What passed between Bernd Schmidbauer and Ali Fallahian that morning would remain a mystery for months to come. Only after severe scrutiny, and the costliest scandal of Schmidbauer’s career, were the minutes of the meeting released. In it Fallahian, cryptically referred to only as “F,” had come to make a bargain with Bonn.
. . . F said that Iran has helped Germany a great deal. For instance, Iran pressured the Hamadi clan to release the German hostages held in Lebanon. To return the favor, the consulting minister [Bernd Schmidbauer] should help with an upcoming criminal trial in Berlin in which Iran is wrongly accused. F asked: How do you plan to stop this trial from starting?
The consulting minister rejected the idea of meddling in the legal proceedings. He said: Berlin’s courts are in the hands of the justice ministry and function independently of other government bodies. There is no room or possibility for deal making. We can help you by trying to minimize the political costs of the trial, and our best hope is for Tehran to never conduct such an operation in Germany or Europe.
The Iranian side consistently tried to put the Berlin trial back on the table. Both the consulting minister and his adviser rejected the idea each time. F’s request to provide the defendants with diplomatic immunity was also rejected. After repeated references to Iran’s past aid to Germany, F presented a list of other offers if only the Mykonos trial could be on the table. The consulting minister once again rejected any deals or exchanges that would have to be based on the trial. He said that he had no such powers and could not represent Germany in the way the minister expected him to.
The words “no such powers” had inflamed the minister, who expected that Germany’s highest-ranking intelligence official to be perfectly capable, if he so willed, of putting an end to any trial. Time and again, Ali Fallahian had crossed the boundaries of military life into civilian, from religious life into political—sometimes remaining in both capacities at once. He therefore believed his European equals to be capable of doing the same. Born and raised in Isfahan, a city renowned for cunning peddlers, Ali Fallahian had expected to haggle, but walk away with a deal. With the final rejection, the minister’s youthful features—his childlike gap-toothed grin and dark, bushy beard that reached the periphery of his eye sockets—could no long
er hide his fury. A man of medium height and a robust and hefty demeanor, the minister rose from his seat and strode out, clearly incensed, his clerical robe flaring in the wind of his rushing feet.

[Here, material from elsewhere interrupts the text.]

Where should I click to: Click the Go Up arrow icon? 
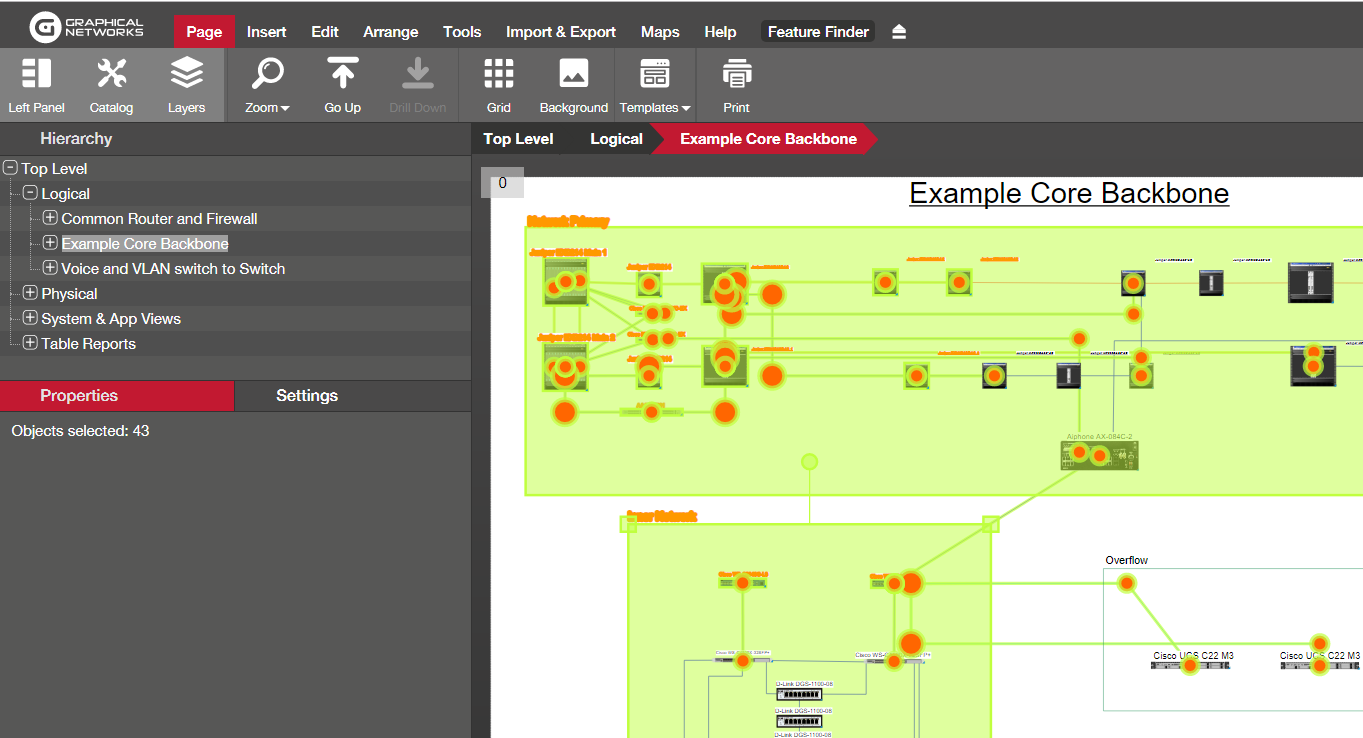[x=342, y=74]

Bruno Jost spent part of that morning reviewing his file on Minister Fallahian. As a judge, Fallahian had presided over summary trials and ordered the executions of hundreds of political prisoners who had fallen under his Sharia rule, earning him the title of “butcher.” What implicated him in the September 17 murders—the employment of numerous interlocutors, like Darabi, by his ministry notwithstanding—was the vow he had made in a television interview, nine days before the Berlin murders.
We have a special unit to take down the opposition. We’ve identified their central committees, neutralized and arrested them. At the moment, we have no opposition inside the country. They’ve all been forced to flee. But overseas, we keep them under surveillance. We’ve infiltrated their ranks and watch them constantly. We’ve dealt and continue to deal decisive blows to them within our borders and beyond. For example, we have seriously paralyzed the Democratic Party of Kurdistan and are not yet done with them.

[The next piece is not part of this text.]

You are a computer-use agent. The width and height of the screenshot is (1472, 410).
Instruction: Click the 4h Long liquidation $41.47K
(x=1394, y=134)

Some of the most incriminating details had been proudly offered by the minister himself. Passages from Fallahian’s own autobiography glorified what others would have agonized to bury. In the effusive prose of an adolescent, he had mapped out his brutal origins. Born in 1949 and raised in a religious family, the minister, referring to himself in the third person, wrote of his first encounter with Islam.
The heat of faith began to sizzle in his chest and consume him so early on that he had to seek a remedy, which he found in the heat of love he felt in the company of masters such as Navab Safavi.